Coppa Bernocchi 1971. La prima parte dedicata a Motta e Reybrouck, la seconda a Gimondi, in fuga, una ventina, anche Merckx con due gregari. Una giornata da gregario. All’ultimo giro si avvicina a Gimondi e gli chiede come vuole impostare la volata. Ma Gimondi, a sorpresa, gli dice di pensare, per una volta, a se stesso: “Tu fai la tua, io mi piazzo”.

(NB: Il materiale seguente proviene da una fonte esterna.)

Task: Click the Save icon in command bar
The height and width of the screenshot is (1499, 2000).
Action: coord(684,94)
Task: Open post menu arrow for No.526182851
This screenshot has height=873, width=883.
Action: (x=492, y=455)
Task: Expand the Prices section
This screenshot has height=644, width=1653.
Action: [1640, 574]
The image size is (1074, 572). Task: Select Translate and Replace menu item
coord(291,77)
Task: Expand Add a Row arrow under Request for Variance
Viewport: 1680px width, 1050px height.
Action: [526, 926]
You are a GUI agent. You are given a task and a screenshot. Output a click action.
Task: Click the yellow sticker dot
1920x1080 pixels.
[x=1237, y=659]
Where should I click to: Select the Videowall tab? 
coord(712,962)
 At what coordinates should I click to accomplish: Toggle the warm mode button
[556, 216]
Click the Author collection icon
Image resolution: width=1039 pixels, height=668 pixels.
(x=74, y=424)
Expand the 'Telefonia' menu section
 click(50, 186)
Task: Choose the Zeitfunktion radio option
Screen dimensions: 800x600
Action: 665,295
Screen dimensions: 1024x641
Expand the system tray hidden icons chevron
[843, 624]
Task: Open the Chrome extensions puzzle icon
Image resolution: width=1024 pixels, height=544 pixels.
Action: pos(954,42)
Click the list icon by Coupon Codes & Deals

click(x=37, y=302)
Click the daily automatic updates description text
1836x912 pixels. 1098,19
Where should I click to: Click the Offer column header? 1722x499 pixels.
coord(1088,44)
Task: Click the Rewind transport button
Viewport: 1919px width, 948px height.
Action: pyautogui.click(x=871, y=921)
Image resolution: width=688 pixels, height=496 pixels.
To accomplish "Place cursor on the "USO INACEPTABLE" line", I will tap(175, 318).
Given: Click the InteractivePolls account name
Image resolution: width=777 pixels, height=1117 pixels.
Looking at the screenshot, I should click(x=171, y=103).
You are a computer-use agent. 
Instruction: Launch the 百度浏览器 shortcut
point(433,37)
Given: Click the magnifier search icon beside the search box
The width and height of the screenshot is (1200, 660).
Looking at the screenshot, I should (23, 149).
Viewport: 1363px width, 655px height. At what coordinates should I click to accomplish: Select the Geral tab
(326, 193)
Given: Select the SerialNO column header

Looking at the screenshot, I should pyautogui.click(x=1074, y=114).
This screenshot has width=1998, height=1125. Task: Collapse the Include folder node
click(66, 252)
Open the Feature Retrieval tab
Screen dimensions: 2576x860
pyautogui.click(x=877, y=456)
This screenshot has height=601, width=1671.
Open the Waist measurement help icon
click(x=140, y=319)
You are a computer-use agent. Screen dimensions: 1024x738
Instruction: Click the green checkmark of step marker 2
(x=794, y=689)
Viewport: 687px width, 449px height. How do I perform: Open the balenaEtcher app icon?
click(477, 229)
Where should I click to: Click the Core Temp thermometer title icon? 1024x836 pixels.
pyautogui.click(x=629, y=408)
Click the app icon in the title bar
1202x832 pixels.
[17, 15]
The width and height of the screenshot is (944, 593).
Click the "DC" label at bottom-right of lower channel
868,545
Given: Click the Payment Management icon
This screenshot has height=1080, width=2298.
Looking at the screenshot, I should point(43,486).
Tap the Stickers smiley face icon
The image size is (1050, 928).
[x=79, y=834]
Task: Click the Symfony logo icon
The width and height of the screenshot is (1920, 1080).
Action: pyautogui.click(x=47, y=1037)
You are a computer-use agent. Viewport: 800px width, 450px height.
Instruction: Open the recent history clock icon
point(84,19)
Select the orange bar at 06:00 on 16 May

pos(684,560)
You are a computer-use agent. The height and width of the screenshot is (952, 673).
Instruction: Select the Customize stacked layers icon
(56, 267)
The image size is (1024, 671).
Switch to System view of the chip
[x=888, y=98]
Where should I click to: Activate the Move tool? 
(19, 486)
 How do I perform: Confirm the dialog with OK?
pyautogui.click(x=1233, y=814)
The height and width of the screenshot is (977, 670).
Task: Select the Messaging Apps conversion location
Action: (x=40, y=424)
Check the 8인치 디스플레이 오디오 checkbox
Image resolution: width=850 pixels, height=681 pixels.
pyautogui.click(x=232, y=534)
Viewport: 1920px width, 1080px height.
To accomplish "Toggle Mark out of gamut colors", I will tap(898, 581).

E’ a questo punto che Virginio Levati studia il gruppo con altri occhi. Quelli non del gregario, ma del velocista. C’è Patrick Sercu, il re delle volate, c’è Wilmo Francioni, che in volata non è fermo, c’è Paolini, che quando è in forma fa paura, e c’è anche Simonetti, che è grande e grosso, e che di solito parte lungo. Levati pensa che se si mette alla ruota di Sercu, sempre che riesca a farlo, al massimo arriva secondo, perché non sarà mai capace di uscire dalla sua scia e, vento in faccia, superarlo. Ma se si mette alla ruota di Simonetti, chissà, forse, magari, chi può dirlo, non si sa mai.
Ultimo chilometro. La volata si sdoppia. Sulla sinistra parte lungo Merckx, con Sercu alla ruota, e sulla destra, come previsto, ai -500, Simonetti, con Levati alla ruota. Quando Simonetti perde velocità, Levati esce allo scoperto, prende una decina di metri di vantaggio, e gli basta conservarne un soffio per battere, nonostante il suo micidiale colpo di reni, Sercu, Francioni, Gimondi e Merckx, vincere la Bernocchi e conquistare la prima vittoria da professionista. Che poi sia la prima e ultima, amen. Nella foto che lo consegna alla storia, Levati che sta per alzare le braccia al cielo sembra finalmente gigantesco e Merckx, alle sue spalle, insolitamente minuscolo.
Come ho battuto Sercu e Merckx. Levati ha il senso dell’umorismo e accetta di raccontare la sua giornata nata da gregario e conclusa da campione, l’altro giorno, in un agriturismo di Cambiago, durante un pranzo di vecchi corridori. Lui, milanese di Tribiano ma residente a Pantigliate sulla vecchia Paullese, 72 anni il prossimo 17 novembre, figlio di un operaio in un forno per laminati e tubi, e di una casalinga, quinta elementare, poi a lavorare in campagna, e sempre una incalcolabile passione per la bici. “Prima corsa, la Coppa Negrini, tre cadute eppure quarto. Prima vittoria, a Brugherio, da esordiente. Primo campionato italiano, quarto, a Pavullo nel Frignano. Il Piccolo Giro di Lombardia, vinto da dilettante. E quattro anni, dal 1969 al 1972, da professionista, i primi due nella Sagit, poi Salvarani e Zonca”. Storia numero 1: “Giro d’Italia 1969, finito in due, sette ritirati per una dissenteria presa bevendo da una fontana malata”. Storia numero 2: “Tour de France 1971, la tappa Grenoble-Orcières in cui Ocana dette 8’42” a Merckx, a metà corsa spaccai il telaio a metà, l’ammiraglia non c’era, inseguii tutto il giorno, arrivai con altri 40 fuori tempo massimo”. Storia numero 3: “Vita da atleta, anzi, da frate, a letto tutte le sere alle nove”. Storia numero 4: “Un’ulcera duodenale, presa alla Praga-Berlino-Varsavia, con la nazionale italiana dei dilettanti, dove avevo vinto anche una tappa, e mai più superata. E a 28 anni cominciai a lavorare”.
Ma a lavorare sempre sulla strada, grazie a una “giratina”, una raccomandazione: segnaletica per il Comune di Milano. Trent’anni. E altri 20 con il Club Levati, riservato ai bambini e poi chiuso, non per mancanza di passione o tempo, ma di bambini. “Il bello del ciclismo? La strada. Il bello dei corridori? Quando il risultato supera la fatica. E quando succede il contrario, cioè quando la fatica supera il risultato, allora è meglio smettere”.
Come ha battuto Sercu e Merckx? Semplice a dirlo, 45 anni dopo: Virginio se li è Levati dalla ruota.